Cette opposition nourrissait une véritable alchimie à l’écran. Chaque scène devenait le théâtre d’un équilibre subtil entre structure et improvisation, offrant aux spectateurs une authenticité rare. Guillaume de Tonquédec résume cette dynamique avec lucidité : lui-même plus « guindé », face à un partenaire « beaucoup plus libre ». Une différence devenue leur plus grande force.
Une admiration mutuelle au cœur de leur collaboration
Au fil des années, une admiration réciproque s’est installée entre les deux comédiens. Chacun reconnaissait chez l’autre un talent qu’il ne possédait pas, créant ainsi un respect profond et durable. Guillaume de Tonquédec évoque avec tendresse cette fascination qu’il éprouvait pour la capacité d’improvisation de Bruno Salomone, tandis que ce dernier admirait la précision et la finesse du jeu de son partenaire.
Cette reconnaissance mutuelle a largement contribué à la richesse de leurs personnages. Renaud Lepic, rigoureux et parfois coincé, trouvait son équilibre face à Denis Bouley, imprévisible et décomplexé. Une dualité qui a fait le succès de la série et qui reste, encore aujourd’hui, gravée dans la mémoire collective.

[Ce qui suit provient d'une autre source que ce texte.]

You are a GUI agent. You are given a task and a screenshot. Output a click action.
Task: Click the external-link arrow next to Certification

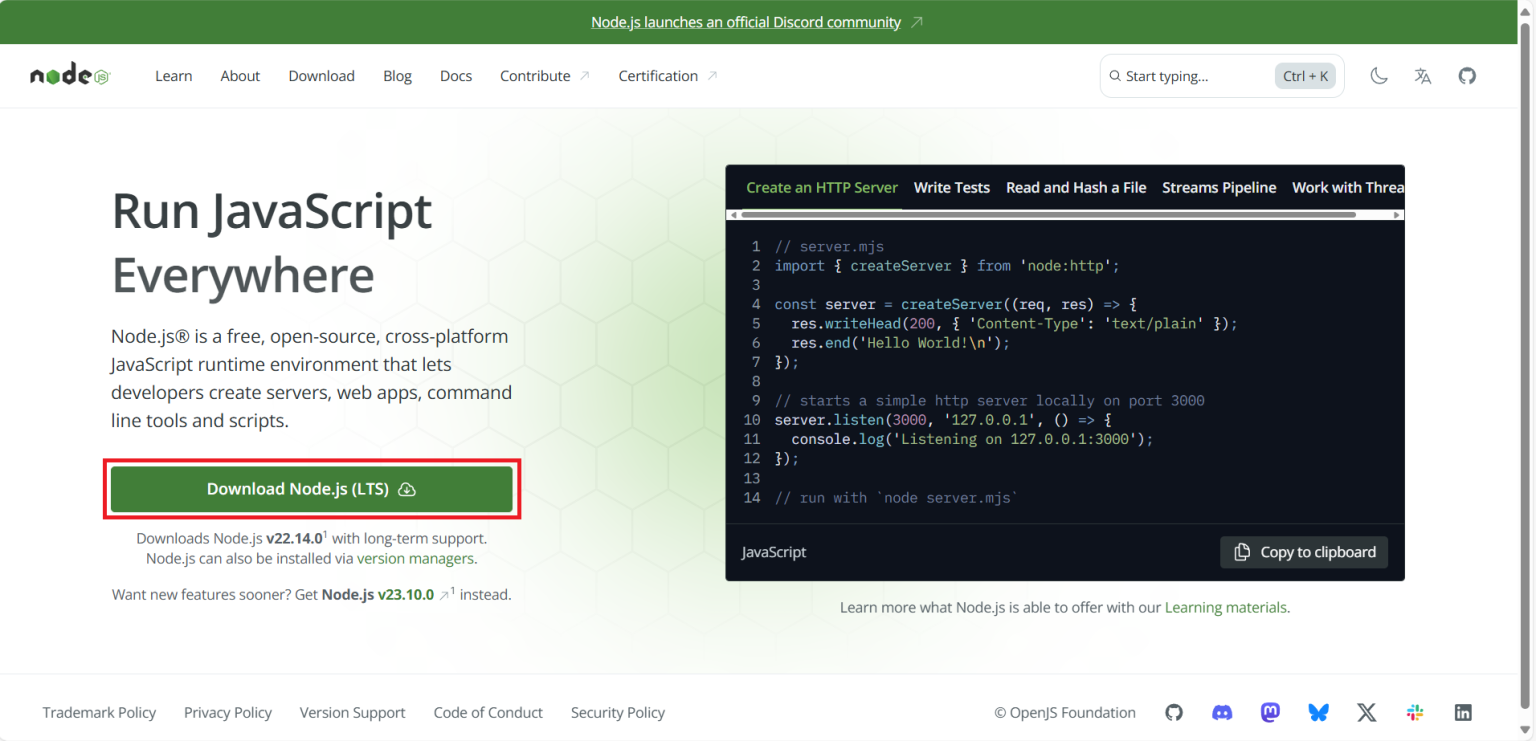713,73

Une générosité intacte jusqu’aux derniers instants

Les derniers moments de Bruno Salomone révèlent un homme fidèle à lui-même. Malgré la maladie, il est resté tourné vers les autres, attentif et bienveillant. Même affaibli, il continuait de s’inquiéter pour ses proches, faisant passer leurs préoccupations avant les siennes. Guillaume de Tonquédec se souvient d’un échange particulièrement marquant, survenu quelques jours avant sa disparition, où l’humoriste évoquait sa propre situation avec pudeur avant de s’intéresser immédiatement à celle des autres.
Ce témoignage met en lumière une qualité essentielle chez Bruno Salomone : une générosité sincère, presque instinctive. Loin des projecteurs, il cultivait des relations humaines profondes, marquées par l’écoute et l’attention.
Une histoire d’amour bouleversante face à l’épreuve
Dans cette période difficile, la présence de son épouse Audrey a joué un rôle central. Leur histoire, empreinte d’émotion, témoigne d’un amour puissant et indéfectible. Leur mariage, célébré à l’hôpital dans des circonstances poignantes, incarne la force des liens qui les unissaient. Malgré la maladie, Bruno Salomone a tenu à officialiser cet engagement, dans un geste chargé de sens et d’émotion.
Guillaume de Tonquédec n’a pas manqué de saluer cette femme qu’il décrit comme exceptionnelle, soulignant le soutien indéfectible qu’elle a apporté à l’artiste jusqu’à ses derniers instants. Cette union, scellée dans l’adversité, restera comme l’un des symboles les plus marquants de cette fin de vie.